Swiss low-wage outsourcing raises questions

The Swiss Army has ordered CHF3 million ($3.1 million) worth of underwear that will be made by low-wage workers in India, Bulgaria and Hungary, in a decision that raises eyebrows among human rights campaigners.

The federal defence procurement agency, armasuisse, contracted an Indian company and two Swiss companies that hire workers in Bulgaria and Hungary to fulfil the contract. The Swiss military ordered boxers, underwear and long johns for men and women, the NZZ am Sonntag newspaper reported (in German) on Sunday.

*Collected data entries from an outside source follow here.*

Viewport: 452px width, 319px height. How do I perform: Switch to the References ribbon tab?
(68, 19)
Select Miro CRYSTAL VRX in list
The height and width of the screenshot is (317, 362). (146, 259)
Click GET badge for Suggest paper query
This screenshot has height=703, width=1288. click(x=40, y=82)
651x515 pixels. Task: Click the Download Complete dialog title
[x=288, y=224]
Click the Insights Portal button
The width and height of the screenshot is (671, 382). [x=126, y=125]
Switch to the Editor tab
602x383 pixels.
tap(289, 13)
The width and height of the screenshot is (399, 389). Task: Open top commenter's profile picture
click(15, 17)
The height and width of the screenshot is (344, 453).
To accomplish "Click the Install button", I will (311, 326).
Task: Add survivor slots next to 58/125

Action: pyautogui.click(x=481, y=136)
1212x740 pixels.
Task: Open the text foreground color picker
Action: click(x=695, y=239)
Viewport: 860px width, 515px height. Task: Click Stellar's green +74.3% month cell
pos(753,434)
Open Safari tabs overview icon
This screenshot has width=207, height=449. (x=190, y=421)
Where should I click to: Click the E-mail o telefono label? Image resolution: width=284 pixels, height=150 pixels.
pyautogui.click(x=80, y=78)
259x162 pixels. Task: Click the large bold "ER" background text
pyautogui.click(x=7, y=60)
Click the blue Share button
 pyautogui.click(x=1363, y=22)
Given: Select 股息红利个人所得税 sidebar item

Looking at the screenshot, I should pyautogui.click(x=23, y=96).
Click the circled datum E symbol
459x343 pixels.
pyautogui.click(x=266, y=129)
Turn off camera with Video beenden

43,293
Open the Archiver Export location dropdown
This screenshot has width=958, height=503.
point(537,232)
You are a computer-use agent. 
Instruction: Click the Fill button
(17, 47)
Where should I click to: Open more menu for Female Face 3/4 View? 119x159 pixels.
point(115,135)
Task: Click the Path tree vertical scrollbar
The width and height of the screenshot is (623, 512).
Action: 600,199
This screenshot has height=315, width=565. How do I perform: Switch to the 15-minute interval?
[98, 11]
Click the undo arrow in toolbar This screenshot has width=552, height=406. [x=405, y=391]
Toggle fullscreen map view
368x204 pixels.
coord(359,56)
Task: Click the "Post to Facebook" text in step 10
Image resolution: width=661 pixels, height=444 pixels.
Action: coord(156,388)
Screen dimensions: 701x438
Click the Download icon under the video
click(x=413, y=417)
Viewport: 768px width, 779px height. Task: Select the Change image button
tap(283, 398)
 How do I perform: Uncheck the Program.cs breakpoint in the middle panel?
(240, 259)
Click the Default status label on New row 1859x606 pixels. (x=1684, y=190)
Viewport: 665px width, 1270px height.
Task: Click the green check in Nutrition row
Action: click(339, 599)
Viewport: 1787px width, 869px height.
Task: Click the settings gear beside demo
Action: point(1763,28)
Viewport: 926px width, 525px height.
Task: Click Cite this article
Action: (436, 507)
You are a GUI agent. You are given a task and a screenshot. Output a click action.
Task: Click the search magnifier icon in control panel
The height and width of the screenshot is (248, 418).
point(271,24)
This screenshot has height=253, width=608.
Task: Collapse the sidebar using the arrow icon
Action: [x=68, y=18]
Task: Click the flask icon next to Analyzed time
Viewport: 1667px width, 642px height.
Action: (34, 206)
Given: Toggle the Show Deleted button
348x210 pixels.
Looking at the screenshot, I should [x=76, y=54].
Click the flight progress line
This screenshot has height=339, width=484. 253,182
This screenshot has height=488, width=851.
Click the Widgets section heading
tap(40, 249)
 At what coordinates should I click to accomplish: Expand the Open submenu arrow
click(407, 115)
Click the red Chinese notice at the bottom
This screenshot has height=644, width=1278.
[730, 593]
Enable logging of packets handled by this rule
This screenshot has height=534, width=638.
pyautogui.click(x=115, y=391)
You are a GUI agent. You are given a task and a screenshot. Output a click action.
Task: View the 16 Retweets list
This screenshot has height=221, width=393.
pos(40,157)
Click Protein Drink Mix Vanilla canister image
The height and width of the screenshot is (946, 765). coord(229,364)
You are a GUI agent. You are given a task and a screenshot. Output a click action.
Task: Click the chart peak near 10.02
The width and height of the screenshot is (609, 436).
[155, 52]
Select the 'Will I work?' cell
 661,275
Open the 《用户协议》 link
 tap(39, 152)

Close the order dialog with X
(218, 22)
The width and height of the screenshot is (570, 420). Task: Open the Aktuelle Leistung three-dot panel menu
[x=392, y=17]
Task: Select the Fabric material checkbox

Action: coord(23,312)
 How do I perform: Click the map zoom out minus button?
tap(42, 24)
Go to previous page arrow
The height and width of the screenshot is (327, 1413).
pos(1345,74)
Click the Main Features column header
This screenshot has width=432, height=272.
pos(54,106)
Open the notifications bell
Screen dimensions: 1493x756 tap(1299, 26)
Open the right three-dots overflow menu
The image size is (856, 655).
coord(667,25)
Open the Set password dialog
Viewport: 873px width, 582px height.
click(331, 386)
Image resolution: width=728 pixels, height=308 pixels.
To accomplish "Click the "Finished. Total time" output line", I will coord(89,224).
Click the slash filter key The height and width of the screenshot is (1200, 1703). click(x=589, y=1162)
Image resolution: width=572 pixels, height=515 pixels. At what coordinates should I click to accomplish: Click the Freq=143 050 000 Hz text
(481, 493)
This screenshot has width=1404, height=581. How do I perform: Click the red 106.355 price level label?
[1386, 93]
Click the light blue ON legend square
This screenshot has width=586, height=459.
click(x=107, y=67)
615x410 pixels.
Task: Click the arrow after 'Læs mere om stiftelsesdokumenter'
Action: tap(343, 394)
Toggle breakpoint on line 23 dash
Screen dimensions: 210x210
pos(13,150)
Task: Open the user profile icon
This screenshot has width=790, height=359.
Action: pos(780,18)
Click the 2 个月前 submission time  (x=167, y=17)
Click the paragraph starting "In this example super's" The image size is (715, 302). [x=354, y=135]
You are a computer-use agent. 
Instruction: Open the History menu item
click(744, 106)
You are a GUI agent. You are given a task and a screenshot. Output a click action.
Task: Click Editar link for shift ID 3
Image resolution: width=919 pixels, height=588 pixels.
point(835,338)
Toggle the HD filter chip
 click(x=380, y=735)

Kaj-Gunnar Sievert, a spokesman for armasuisse in Bern, said CHF2 million of the order went to the Indian company, and CHF1 million went to the two Swiss manufacturers, after a public contracting process.

Sievert emphasised the awarding process followed “sustainable procurement” principles.

"Both the supplier and the subcontractor must comply with the local working conditions and environmental standards, and pay the state-set minimum wages,” he told the Zurich-based national newspaper.

Indian tribunal

Four years ago, a human rights tribunal in the Indian city of Bangalore sifted through allegations India’s textile industry was rife with worker abuse, threats and intolerably low wages. The allegations involved labourers who make garments for household names like Walmart, Gap and H&M.

The Asia Floor Wage Alliance organised the tribunal. In its wake, Sievert said armasuisse checked to make sure the Indian manufacturer that it contracted, Amrit Exports Pvt. Ltd., met certain standards.

The Swiss newspaper did not identify the two contracted Swiss companies, but a spokesperson for the Indian company said it needed 280 people to fulfil its Swiss military clothes-making contract.

"This is a prestigious job, and we are proud to produce for the Swiss army," said Krishan Agrawal of Amrit Exports.

But the legal minimum wage that those employees earn, between CHF97 and CHF128 per month, still reflect the fact that “extremely low salaries are widely used in the apparel industry”, said Christa Luginbühl of the Berne Declaration, a Swiss-based NGO that promotes human rights.

Luginbühl, who works for the NGO’s “Clean Clothes Campaign”, said low wages and forced overtime also have been problems among clothes producers in Bulgaria and Hungary.

But the campaign also has complained that some Swiss clothing and shoe retailers still don’t pay seamstresses enough to live on.